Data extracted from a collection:
BEGIN

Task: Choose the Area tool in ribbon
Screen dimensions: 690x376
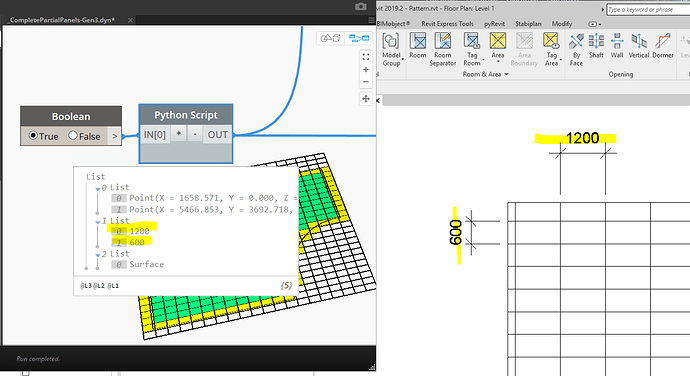Action: click(498, 45)
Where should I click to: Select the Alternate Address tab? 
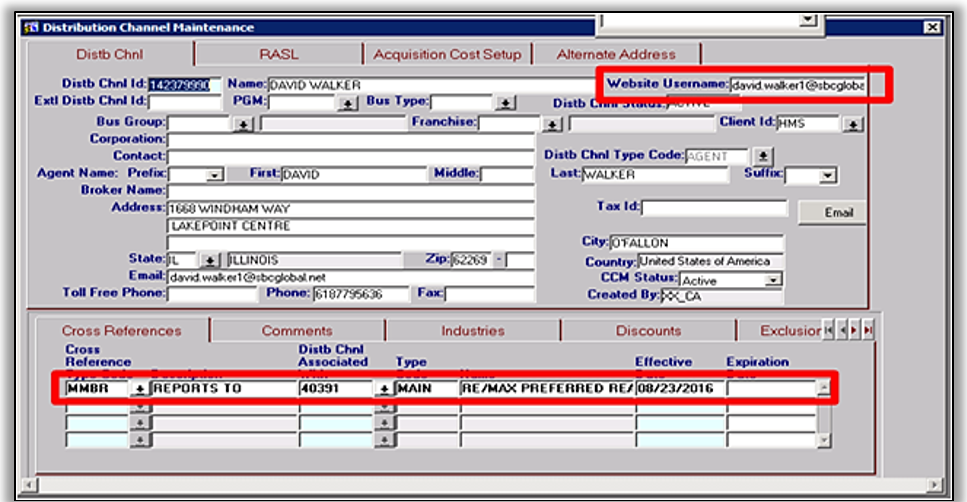pyautogui.click(x=616, y=54)
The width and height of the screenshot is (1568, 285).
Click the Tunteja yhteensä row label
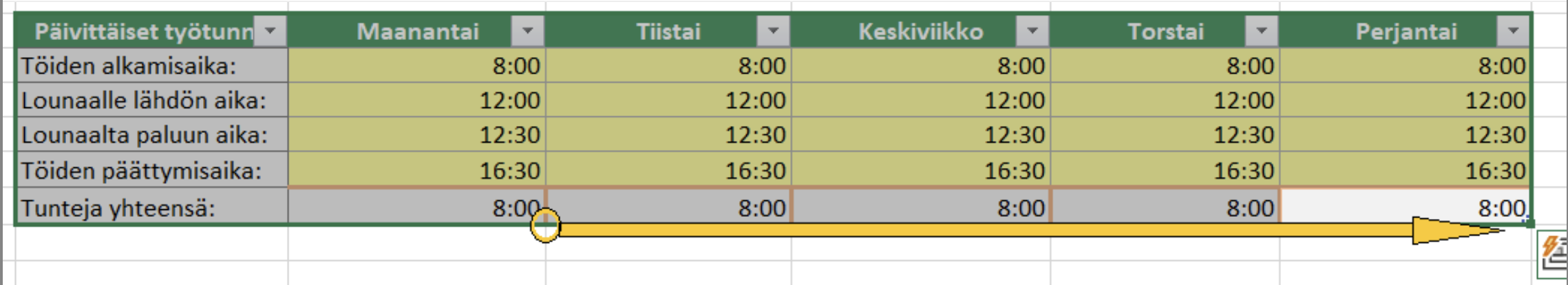152,207
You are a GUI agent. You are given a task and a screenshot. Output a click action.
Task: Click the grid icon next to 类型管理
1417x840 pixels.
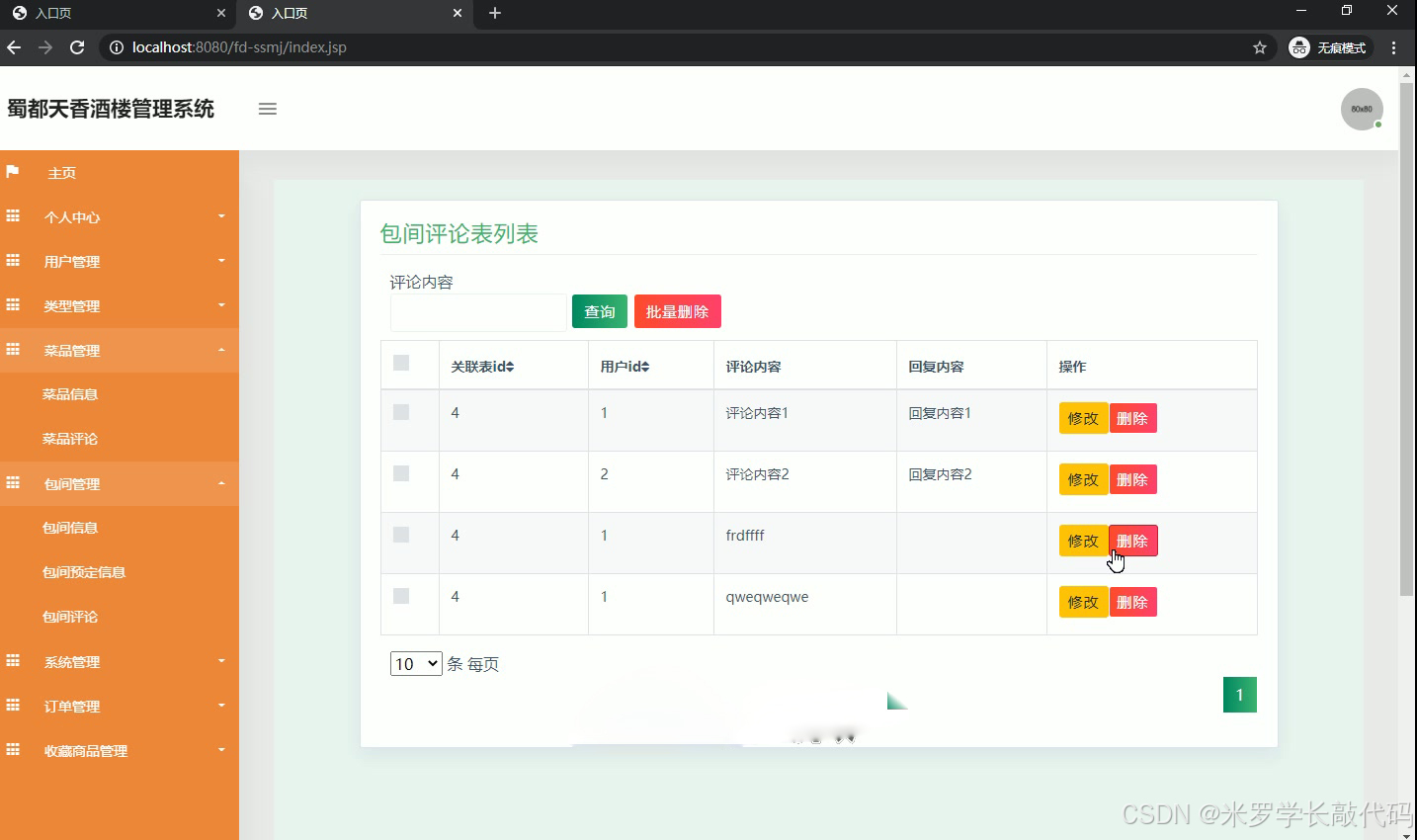pyautogui.click(x=13, y=305)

END

Task brief: The lines needed run from the first line of the records through the line containing "The width and", both included. Restate them word for word, without pictures.

Task answer:
Task: Choose the Area tool in ribbon
Screen dimensions: 690x376
Action: click(498, 45)
Where should I click to: Select the Alternate Address tab? 
pyautogui.click(x=616, y=54)
The width and height of the screenshot is (1568, 285).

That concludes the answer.